Repräsentanten von DGEM, VDOE und BDEM unterzeichneten im Ergebnis des Dreiländer-Kongresses die „Kasseler Erklärung“, ein Positionspapier, das dem Stellenwert der Ernährungsmedizin Nachdruck und Sichtbarkeit verleiht. Es bildet eine Grundlage, um gesundheitspolitische Akteure über die Relevanz und den Nutzen der Förderung von Ernährungsberatung und -therapie in Ausbildung, Klinik und Praxis zu informieren.
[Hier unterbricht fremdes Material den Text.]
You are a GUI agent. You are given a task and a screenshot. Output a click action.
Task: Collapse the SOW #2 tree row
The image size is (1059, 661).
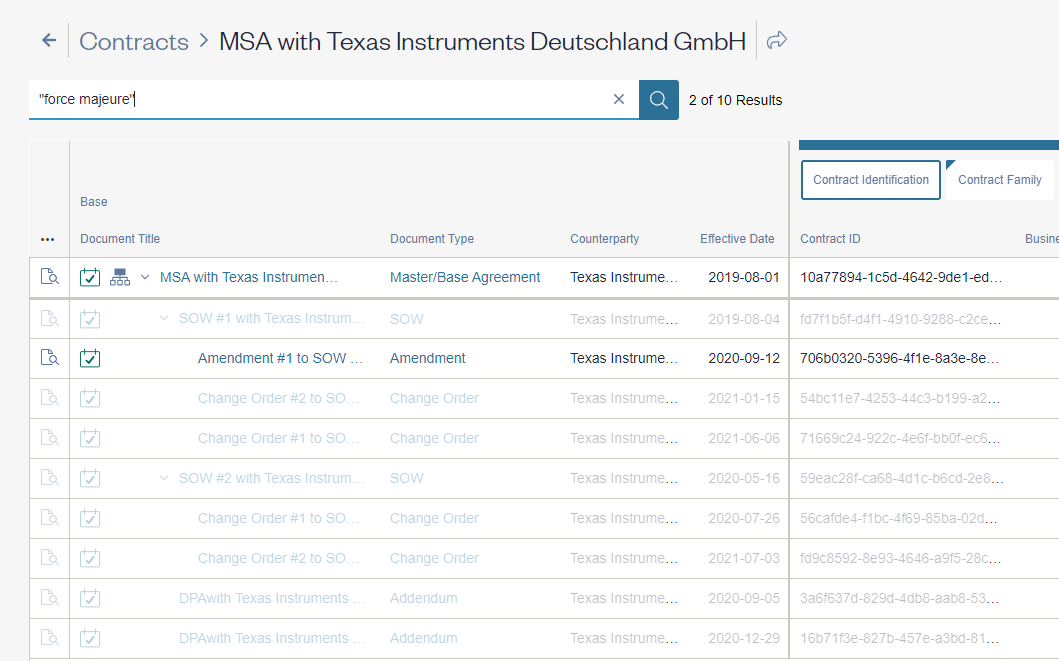[x=164, y=478]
Nur so kann es gelingen, Mangelernährung gemeinsam und nachhaltig zu bekämpfen (2).

 


Zum Weiterlesen

(1) Hauptprogramm der Ernährung 2018. Ernährung ist Therapie und Prävention. 17. Dreiländertag der Deutschen Gesellschaft für Ernährungsmedizin e.V., der Österreichischen Arbeitsgemeinschaft Klinische Ernährung und der Gesellschaft für Klinische Ernährung der Schweiz. Jahrestagung 2018 des BerufsVerbandes Oecotrophologie e.V. 19. Jahrestagung des Berufsverbandes Deutsche Ernährungsmediziner e.V. vom 21.-23. Juni 2018. Online unter http://www.ernaehrung2018.de/wissenschaftliches-programm.html

(2) Deutsche Gesellschaft für Ernährungsmedizin e.V. (DGEM), BerufsVerband Oecotrophologie e.V. (VDOE) und Bundesverband Deutscher Ernährungsmediziner (BDEM) (2018): KASSELER ERKLÄRUNG anlässlich der Dreiländertagung „ERNÄHRUNG 2018“ vom 21. Bis 23. Juni 2018 in Kassel. Online unter http://www.ernaehrung2018.de/files/DGEM18/Bilder/Programmuebersichten/Ernaehrung2018_Kasseler%20Erklaerung.pdf

Fußnote

[1] Das Kasseler Modell empfiehlt die Fragebögen vom Nutritional Risk Screening (NRS-2002) und Subjective Global Assessment (SGA).